The Gauss’ Law is a principle of electric flux of uniformly distributed electric field along a surface: that, the electric flux through a **closed surface** is the sum of the electric charge enclosed divided by the permittivity of free space.

That is:

\begin{equation} \oint E \cdot dA = \frac{\sum Q}{\epsilon_{0}} \end{equation}

## somewhat motivating Gauss’ Law

Consider a sphere with uniformly distributed charge on its surface. It has surface area \(4 \pi r^{2}\). Given the expression of electric flux and the fact that the origin change is in the center, and the test change is evenly distributed (i.e. \(E\) is held constant):

\begin{align} \Phi_{E} &= \int E \cdot dA \\ &= E\int dA \end{align}

Now, we are integrating across the entire surface of the sphere, so it is a closed integral. So:

\begin{align} \Phi_{E} &= \oint E dA \end{align}

We have the entire sum of the surfaces to be the surface area; so \(\oint dA = 4\pi r^{2}\). Furthermore, recall that if the field is uniform, \(E\) is constantly at \(\frac{1}{4 \pi \epsilon_{0}} \frac{Q}{r^{2}}\).

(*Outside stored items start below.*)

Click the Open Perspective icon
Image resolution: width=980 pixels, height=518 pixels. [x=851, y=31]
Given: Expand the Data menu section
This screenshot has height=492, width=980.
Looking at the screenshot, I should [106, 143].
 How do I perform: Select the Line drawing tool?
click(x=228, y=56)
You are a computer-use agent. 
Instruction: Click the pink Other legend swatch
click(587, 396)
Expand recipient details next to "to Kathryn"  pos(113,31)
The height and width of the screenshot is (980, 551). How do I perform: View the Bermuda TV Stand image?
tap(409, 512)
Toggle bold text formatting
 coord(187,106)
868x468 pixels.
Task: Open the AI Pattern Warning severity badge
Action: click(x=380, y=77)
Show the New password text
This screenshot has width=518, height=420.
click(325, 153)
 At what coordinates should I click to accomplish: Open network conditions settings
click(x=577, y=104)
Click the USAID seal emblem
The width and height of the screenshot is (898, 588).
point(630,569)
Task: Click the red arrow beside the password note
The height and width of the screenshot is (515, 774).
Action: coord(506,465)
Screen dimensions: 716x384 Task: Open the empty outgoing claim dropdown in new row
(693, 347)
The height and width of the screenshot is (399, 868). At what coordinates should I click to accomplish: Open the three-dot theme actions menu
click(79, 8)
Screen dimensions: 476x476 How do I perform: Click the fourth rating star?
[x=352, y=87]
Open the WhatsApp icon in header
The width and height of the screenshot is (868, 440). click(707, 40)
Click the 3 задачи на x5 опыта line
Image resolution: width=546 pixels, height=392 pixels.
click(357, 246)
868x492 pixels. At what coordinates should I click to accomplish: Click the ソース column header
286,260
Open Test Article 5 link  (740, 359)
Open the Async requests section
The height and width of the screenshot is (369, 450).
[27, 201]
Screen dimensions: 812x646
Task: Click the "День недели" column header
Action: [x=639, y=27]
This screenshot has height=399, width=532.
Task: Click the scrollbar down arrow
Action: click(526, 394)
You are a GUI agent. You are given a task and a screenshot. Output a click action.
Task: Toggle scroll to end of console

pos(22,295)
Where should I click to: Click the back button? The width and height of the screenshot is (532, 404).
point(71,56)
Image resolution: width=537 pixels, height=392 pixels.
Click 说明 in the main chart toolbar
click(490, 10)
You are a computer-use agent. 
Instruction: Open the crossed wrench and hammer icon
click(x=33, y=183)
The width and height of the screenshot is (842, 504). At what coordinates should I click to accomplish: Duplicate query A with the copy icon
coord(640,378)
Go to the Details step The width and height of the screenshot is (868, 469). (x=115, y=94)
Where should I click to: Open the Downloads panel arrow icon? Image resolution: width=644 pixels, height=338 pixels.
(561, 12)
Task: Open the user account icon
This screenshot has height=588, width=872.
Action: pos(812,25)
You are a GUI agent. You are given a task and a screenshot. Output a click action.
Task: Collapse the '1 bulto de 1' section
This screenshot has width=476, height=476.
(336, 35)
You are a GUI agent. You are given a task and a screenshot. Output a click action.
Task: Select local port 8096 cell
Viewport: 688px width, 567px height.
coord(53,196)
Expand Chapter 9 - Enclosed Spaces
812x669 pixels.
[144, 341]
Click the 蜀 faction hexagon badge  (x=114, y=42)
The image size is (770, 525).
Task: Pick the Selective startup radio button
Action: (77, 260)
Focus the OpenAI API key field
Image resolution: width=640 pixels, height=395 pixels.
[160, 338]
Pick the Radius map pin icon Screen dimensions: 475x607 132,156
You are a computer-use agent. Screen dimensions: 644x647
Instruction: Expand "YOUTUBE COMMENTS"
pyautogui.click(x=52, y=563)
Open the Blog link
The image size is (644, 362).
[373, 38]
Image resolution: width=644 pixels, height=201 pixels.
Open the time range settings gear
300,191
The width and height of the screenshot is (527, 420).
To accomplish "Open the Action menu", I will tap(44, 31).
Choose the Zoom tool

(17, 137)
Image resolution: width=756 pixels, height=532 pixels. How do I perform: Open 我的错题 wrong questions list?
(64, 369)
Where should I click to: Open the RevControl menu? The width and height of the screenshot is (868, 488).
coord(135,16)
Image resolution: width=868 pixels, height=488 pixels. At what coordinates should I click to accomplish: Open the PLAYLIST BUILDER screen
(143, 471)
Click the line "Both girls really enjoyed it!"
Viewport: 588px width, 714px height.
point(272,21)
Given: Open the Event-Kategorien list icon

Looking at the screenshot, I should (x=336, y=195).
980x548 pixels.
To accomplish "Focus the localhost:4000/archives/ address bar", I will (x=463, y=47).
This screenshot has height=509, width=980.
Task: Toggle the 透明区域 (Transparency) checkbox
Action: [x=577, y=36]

So, substituting the two in:

\begin{align} \Phi_{E} &= \frac{1}{4\pi \epsilon_{0}} \frac{Q}{r^{2}} 4\pi r^{2} \\ &= \frac{Q}{\epsilon_{0}} \end{align}

where, \(\epsilon_{0}\) is the permittivity of free space.

Congrats, we have Gauss’ Law: “the electric flux through the surface of an object is the sum of the charges enclosed divided by the permittivity of free space.”

## spheres

**electric field inside a closed conductor is zero**

This is a direct result of gauss’ law